This is the last real stock car. The last one to win a NASCAR Grand National championship using a production-based body and engine. It's also the last one to win that championship before NASCAR's so-called "modern age" began, when big-bucks sponsorships rolled in and the schedule was shortened from 48 to 31 events.

It's also a car that almost tore down Mopar Muscle World HQ from the inside, when we had it on our dyno...but that's getting ahead of the story.

Spring 1970. Ma Mopar's engineering crew was hard at work on the aero packages for the all-new '71 Plymouth Road Runner and Dodge Charger bodies, successors to the "winged warriors"-the Charger Daytona and Road Runner SuperBird. Then they got a message from Daytona Beach, Florida: NASCAR mandated production bodies only for the '71-model cars in the Grand National Championship season, and much smaller (5 liters-305.5 ci) for any "winged" cars. Chrysler stopped all research and development on the '71 aero packages right there.

Later that year, into Petty's shop in Level Cross, North Carolina, came a new body-in-white, one of the '71 B-Body two-doors that wore Plymouth rear quarters. Not too much later came another new '71 body-in-white-this one the Dodge version, with its longer rear floorpan and distinctive "Coke bottle"-shaped quarters. These two bodies-in-white were built into Hemi-powered race cars- Richard Petty's No. 43 Plymouth, and Buddy Baker's No. 11 Dodge.

For '71, Ma Mopar sponsored only two cars -Baker's and Petty's-and the No. 43 was the only one of the two to run the full season. (The No. 11 car concentrated on the longer-distance, bigger-purse events on the schedule.)

Still, it was a monster season for Richard and his No. 43 Plymouth. Entering 46 of the season's 48 points-paying Grand National events, he scored nine poles, won 21 races with 38 top-five finishes and 41 top tens, good for his third Championship. Those wins included the Daytona 500 (where Baker finished second), Atlanta's Dixie 500, the Texas 500 at Texas World Speedway, the Delaware 500 at Dover, and two wins each at Rockingham and Richmond. This is also the car that helped earn Richard the title of being the first driver to win $1,000,000-plus. This car and Richard actually visited the White House in September 1971 by a presidential invite.

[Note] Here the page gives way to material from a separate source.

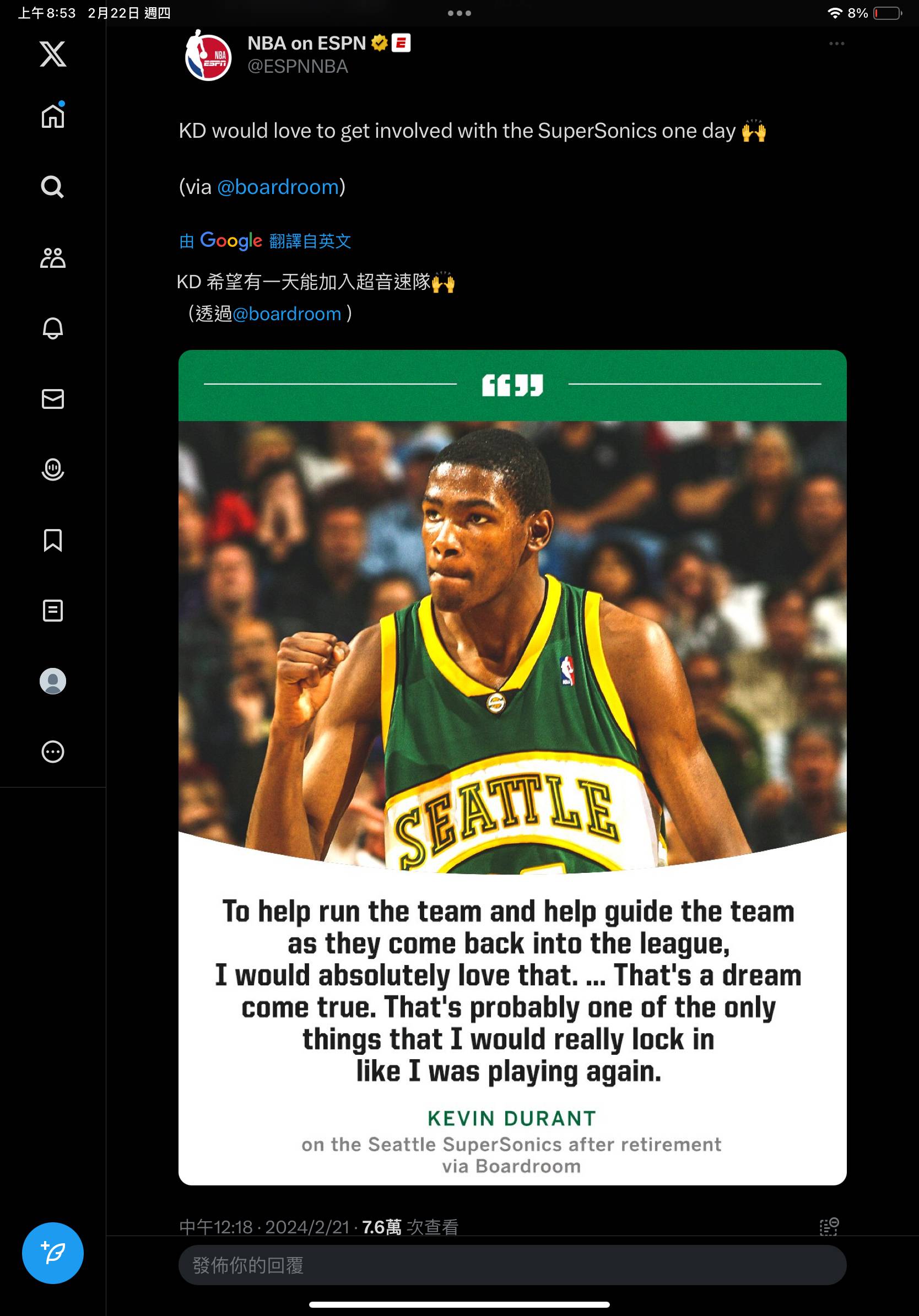Tap the compose new post button

(x=53, y=1253)
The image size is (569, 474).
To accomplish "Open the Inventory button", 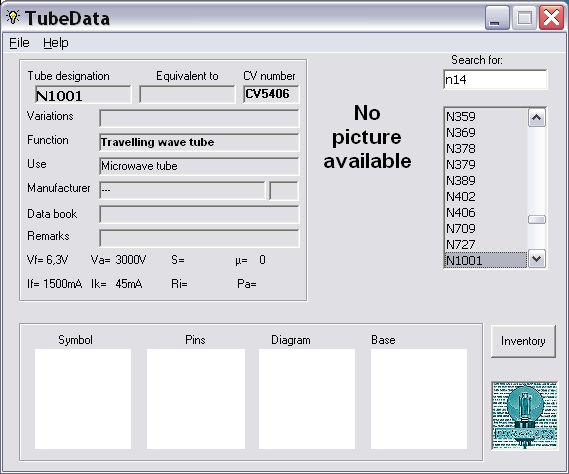I will click(x=523, y=341).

Many of those wins-including Daytona-came in the car you see here. "The car has been restored, but it's pretty much all original," says Chuck West, the former Mopar Muscle tech advisor who manages the historic high-performance collection of Todd Werner.

With the end of Chrysler factory sponsorship after 1971, Petty Enterprises had to find support to run in what was now called the Winston Cup Series from somewhere else. "That's why they tried to attract other sponsors," says Chuck. "Obviously, Andy Granatelli came along with the STP deal, and that allowed Petty to continue testing and everything they needed to do to keep racing and stay competitive."

They also had to convert it from a '71 to a '72, which involved replacing the existing rear bumper with the redesigned '72 piece. "They didn't like having to change it to a '72," Chuck says. "The back bumper was actually tucked up pretty decently. They had aluminum aero plates bolted to the space between the bumpers and the body panel itself, so it would be cleaner, aerodynamically."

Wearing its new colors, the No. 43 Plymouth was still a popular car-and still a winner. In just 20 races in 1972, it reached Victory Lane eight times, with 18 top-five finishes and 19 top-tens, helping power Richard to his second straight title (and fourth overall). But change was in the wind-and Petty phased out the Plymouth before the end of the '72 season in favor of the Dodge.